The primary purpose test. Four years later, the Court decided Davis v. Washington and Hammond v. Indiana, two domestic violence cases. In Davis, the Court held that Davis' 911 calls describing how he was using her as a punching bag were not testimonial; the primary purpose of the call was to summon help for an ongoing emergency, not to make a statement which would be used for prosecution. In Hammond, they held that the statements the wife made to the police when they arrived were testimonial; the officer had taken the wife into the kitchen, by which time any emergency had ended.
O'Connor's dissent in Clark (for Lanzinger and French) makes the assumption that both tests are still operative: the primary purpose test is used where law enforcement agents are involved, and the objective witness test is used for non-law enforcement personnel. I think this is wrong. There's no test for when the statement is made to somebody who's not a law enforcement agent. The underpinning of Crawford, as in all Scalia opinions, is history: the right of confrontation developed to prevent the English practice of the government compelling witnesses to make statements, and then introducing the statements at trial without the opportunity of cross-examination of the witness. Allowing a statement made to a family member or friend may raise issues under the hearsay rules, but is simply not the "evil against which the Amendment is chiefly directed."
But that gets to the big issue, the one where the two sides really differ, which is whether the teachers were government agents by virtue of the mandatory reporting requirement. O'Donnell, who authored the majority opinion, is a thorough writer; his dissent in another Confrontation Clause case a few years ago, State v. Arnold (discussed here), was studded with case citations of courts which had held contrary to the majority's conclusion. No such citations in support of his argument appear here. O'Connor fares little better, managing to come up with a handful, none terribly authoritative. It appears that there's little law in this area, and Ohio's law is now that statements made to someone with a mandatory reporting requirement (and that could include workers in a facility housing disabled or elderly people) are testimonial under Crawford.

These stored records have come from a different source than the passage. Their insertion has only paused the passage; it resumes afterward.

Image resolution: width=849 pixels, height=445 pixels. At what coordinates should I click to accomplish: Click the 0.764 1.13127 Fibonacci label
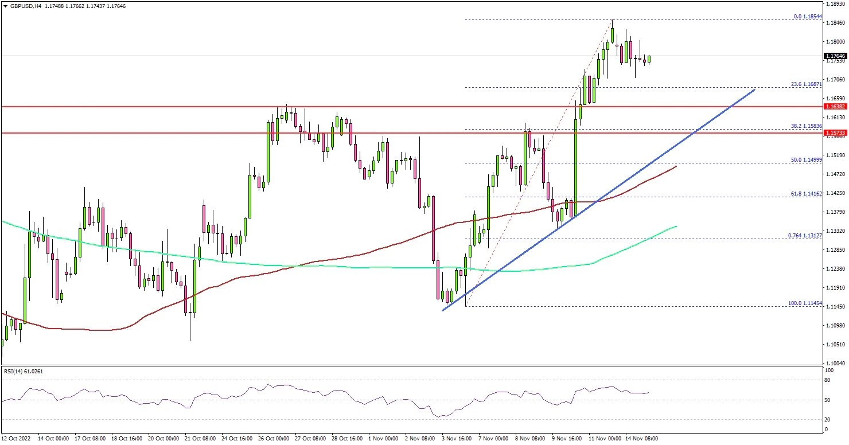[x=807, y=235]
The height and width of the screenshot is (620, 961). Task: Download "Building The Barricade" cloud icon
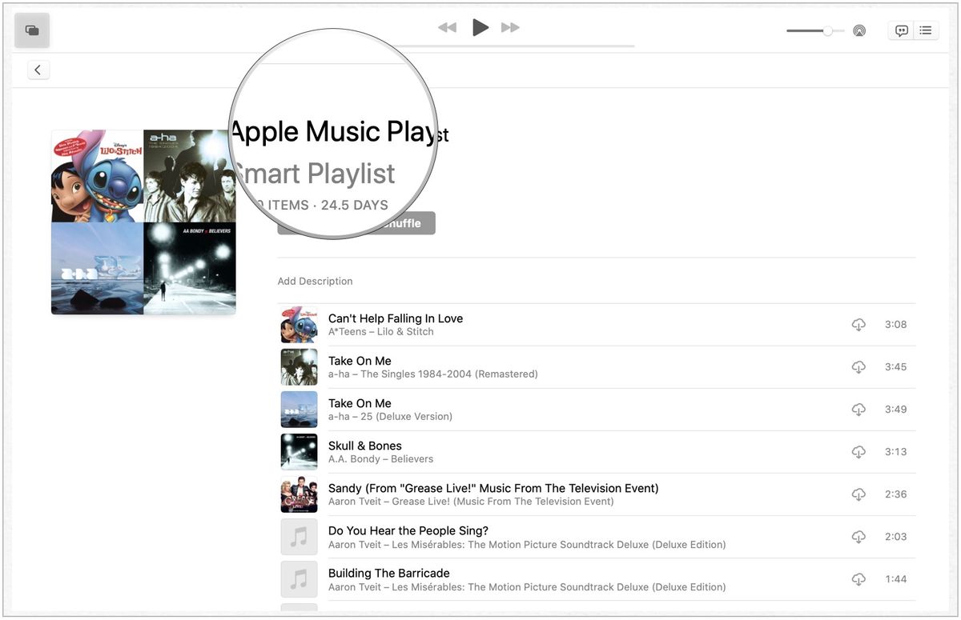(858, 578)
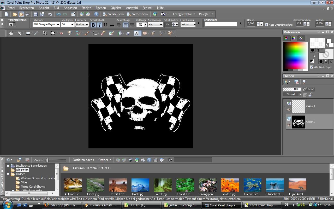Open the Fotokorrektur dropdown

(x=183, y=14)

O'Connor blisters the majority for what she believes will be the result of the decision, contending that it will make the children of Ohio less safe. O'Donnell shrugs this off as a "parade of horribles," and the effect of the decision will probably be somewhat limited. After all, if the child appears and testifies, that satisfies the confrontation requirement, and then anything he told anyone else can come in, too, as long as it's permitted by the evidentiary rules.

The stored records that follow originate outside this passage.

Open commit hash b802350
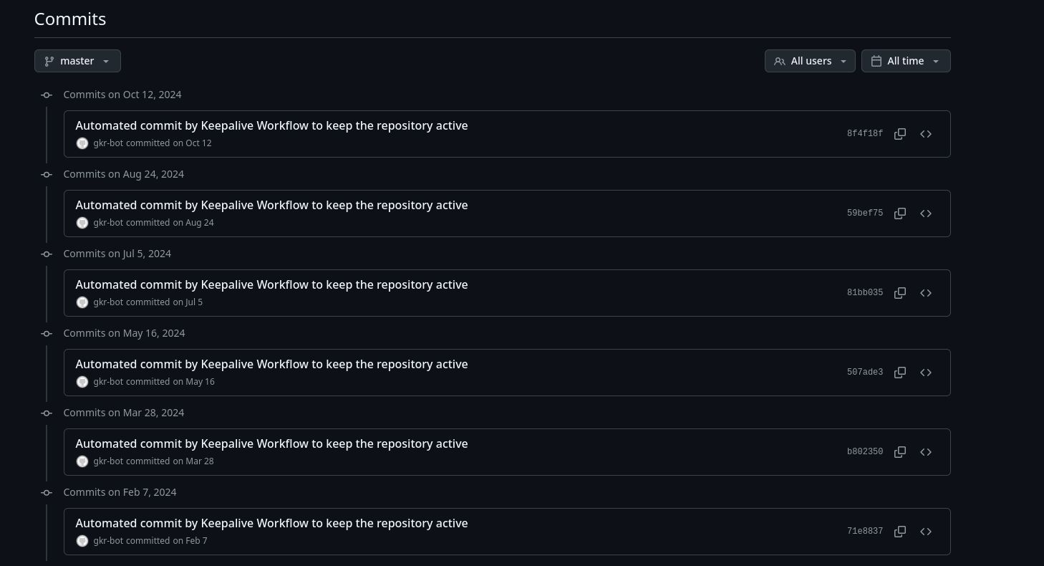The height and width of the screenshot is (566, 1044). 865,452
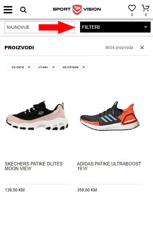The image size is (153, 225).
Task: Click the search magnifier icon
Action: 23,10
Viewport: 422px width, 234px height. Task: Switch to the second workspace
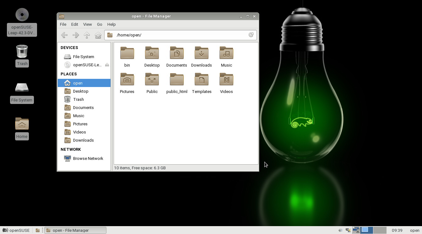point(380,230)
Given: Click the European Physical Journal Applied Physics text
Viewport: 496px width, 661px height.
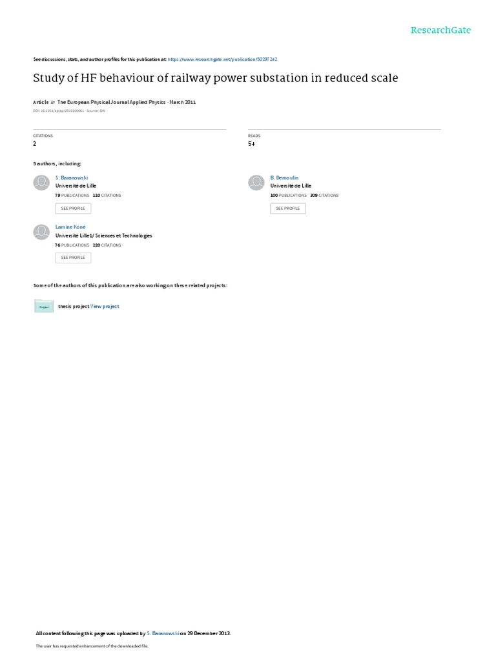Looking at the screenshot, I should (x=111, y=102).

The role of a Supreme Court is to enunciate broad rules of law, but those can still be affected by the facts, and I think that happened here. The reason the child didn't appear at trial wasn't because of illness or fright; it was because the judge, and a very prosecution-oriented one at that, examined the child right before trial and determined he was incompetent to testify. That doesn't necessarily preclude use of earlier statements: the court has held that statements can be admitted under the excited utterance and medical diagnosis exceptions to the hearsay rule even if the declarant is subsequently determined to be incompetent. But the whole idea behind the hearsay rule is that certain statements have enough indicia of reliability to warrant admitting them, and I'm sorry, it's a tough sell to argue that a child can be determined to be incompetent -- that is, incapable of giving reliable testimony -- but that statements the child made seven months before that can be deemed reliable.